**Task instructions**.
With no edits of any kind, print each record that follows.

**Task inputs**.
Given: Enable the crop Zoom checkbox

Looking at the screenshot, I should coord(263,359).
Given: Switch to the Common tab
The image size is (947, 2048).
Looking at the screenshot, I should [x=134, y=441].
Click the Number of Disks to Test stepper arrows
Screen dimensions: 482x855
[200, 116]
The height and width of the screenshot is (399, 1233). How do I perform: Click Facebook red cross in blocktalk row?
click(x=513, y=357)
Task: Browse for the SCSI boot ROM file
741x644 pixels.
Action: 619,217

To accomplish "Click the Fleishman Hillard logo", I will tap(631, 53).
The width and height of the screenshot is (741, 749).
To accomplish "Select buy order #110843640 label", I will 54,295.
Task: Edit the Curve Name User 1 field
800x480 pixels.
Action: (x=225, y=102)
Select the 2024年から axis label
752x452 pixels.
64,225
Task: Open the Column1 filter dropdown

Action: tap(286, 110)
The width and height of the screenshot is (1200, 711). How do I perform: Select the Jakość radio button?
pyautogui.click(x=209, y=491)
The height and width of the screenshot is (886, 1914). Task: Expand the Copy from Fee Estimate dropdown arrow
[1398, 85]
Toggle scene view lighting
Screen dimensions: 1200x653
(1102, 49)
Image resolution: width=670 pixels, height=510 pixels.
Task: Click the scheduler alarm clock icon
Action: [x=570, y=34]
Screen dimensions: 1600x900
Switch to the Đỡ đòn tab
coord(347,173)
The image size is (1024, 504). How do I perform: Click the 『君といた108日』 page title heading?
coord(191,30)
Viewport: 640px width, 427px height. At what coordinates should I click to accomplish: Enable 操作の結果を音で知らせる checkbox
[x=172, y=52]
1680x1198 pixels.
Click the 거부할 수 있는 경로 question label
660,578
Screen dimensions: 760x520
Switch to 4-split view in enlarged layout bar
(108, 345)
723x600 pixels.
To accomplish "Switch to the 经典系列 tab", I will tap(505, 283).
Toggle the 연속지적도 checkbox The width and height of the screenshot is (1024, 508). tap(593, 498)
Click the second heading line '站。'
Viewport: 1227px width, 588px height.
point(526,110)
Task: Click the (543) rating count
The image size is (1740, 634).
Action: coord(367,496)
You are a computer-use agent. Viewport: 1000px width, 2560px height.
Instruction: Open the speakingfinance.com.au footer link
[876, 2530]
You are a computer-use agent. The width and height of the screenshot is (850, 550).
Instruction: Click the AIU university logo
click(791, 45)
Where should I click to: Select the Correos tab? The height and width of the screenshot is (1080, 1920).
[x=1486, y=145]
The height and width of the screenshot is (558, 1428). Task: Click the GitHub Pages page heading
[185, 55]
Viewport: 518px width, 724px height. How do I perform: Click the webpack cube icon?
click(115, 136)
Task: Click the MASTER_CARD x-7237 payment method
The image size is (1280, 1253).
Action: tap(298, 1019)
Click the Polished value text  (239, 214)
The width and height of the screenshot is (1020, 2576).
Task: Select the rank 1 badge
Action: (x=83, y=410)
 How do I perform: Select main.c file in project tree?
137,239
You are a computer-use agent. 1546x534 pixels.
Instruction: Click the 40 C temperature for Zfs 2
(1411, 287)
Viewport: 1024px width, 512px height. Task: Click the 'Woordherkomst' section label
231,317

**Output for this task**.
Given: Enable the crop Zoom checkbox

Looking at the screenshot, I should coord(263,359).
Given: Switch to the Common tab
The image size is (947, 2048).
Looking at the screenshot, I should [x=134, y=441].
Click the Number of Disks to Test stepper arrows
Screen dimensions: 482x855
[200, 116]
The height and width of the screenshot is (399, 1233). How do I perform: Click Facebook red cross in blocktalk row?
click(x=513, y=357)
Task: Browse for the SCSI boot ROM file
741x644 pixels.
Action: 619,217

To accomplish "Click the Fleishman Hillard logo", I will tap(631, 53).
The width and height of the screenshot is (741, 749).
To accomplish "Select buy order #110843640 label", I will 54,295.
Task: Edit the Curve Name User 1 field
800x480 pixels.
Action: (x=225, y=102)
Select the 2024年から axis label
752x452 pixels.
64,225
Task: Open the Column1 filter dropdown

Action: tap(286, 110)
The width and height of the screenshot is (1200, 711). How do I perform: Select the Jakość radio button?
pyautogui.click(x=209, y=491)
The height and width of the screenshot is (886, 1914). Task: Expand the Copy from Fee Estimate dropdown arrow
[1398, 85]
Toggle scene view lighting
Screen dimensions: 1200x653
(1102, 49)
Image resolution: width=670 pixels, height=510 pixels.
Task: Click the scheduler alarm clock icon
Action: [x=570, y=34]
Screen dimensions: 1600x900
Switch to the Đỡ đòn tab
coord(347,173)
The image size is (1024, 504). How do I perform: Click the 『君といた108日』 page title heading?
coord(191,30)
Viewport: 640px width, 427px height. At what coordinates should I click to accomplish: Enable 操作の結果を音で知らせる checkbox
[x=172, y=52]
1680x1198 pixels.
Click the 거부할 수 있는 경로 question label
660,578
Screen dimensions: 760x520
Switch to 4-split view in enlarged layout bar
(108, 345)
723x600 pixels.
To accomplish "Switch to the 经典系列 tab", I will tap(505, 283).
Toggle the 연속지적도 checkbox The width and height of the screenshot is (1024, 508). tap(593, 498)
Click the second heading line '站。'
Viewport: 1227px width, 588px height.
point(526,110)
Task: Click the (543) rating count
The image size is (1740, 634).
Action: coord(367,496)
You are a computer-use agent. Viewport: 1000px width, 2560px height.
Instruction: Open the speakingfinance.com.au footer link
[876, 2530]
You are a computer-use agent. The width and height of the screenshot is (850, 550).
Instruction: Click the AIU university logo
click(791, 45)
Where should I click to: Select the Correos tab? The height and width of the screenshot is (1080, 1920).
[x=1486, y=145]
The height and width of the screenshot is (558, 1428). Task: Click the GitHub Pages page heading
[185, 55]
Viewport: 518px width, 724px height. How do I perform: Click the webpack cube icon?
click(115, 136)
Task: Click the MASTER_CARD x-7237 payment method
The image size is (1280, 1253).
Action: tap(298, 1019)
Click the Polished value text  (239, 214)
The width and height of the screenshot is (1020, 2576).
Task: Select the rank 1 badge
Action: (x=83, y=410)
 How do I perform: Select main.c file in project tree?
137,239
You are a computer-use agent. 1546x534 pixels.
Instruction: Click the 40 C temperature for Zfs 2
(1411, 287)
Viewport: 1024px width, 512px height. Task: Click the 'Woordherkomst' section label
231,317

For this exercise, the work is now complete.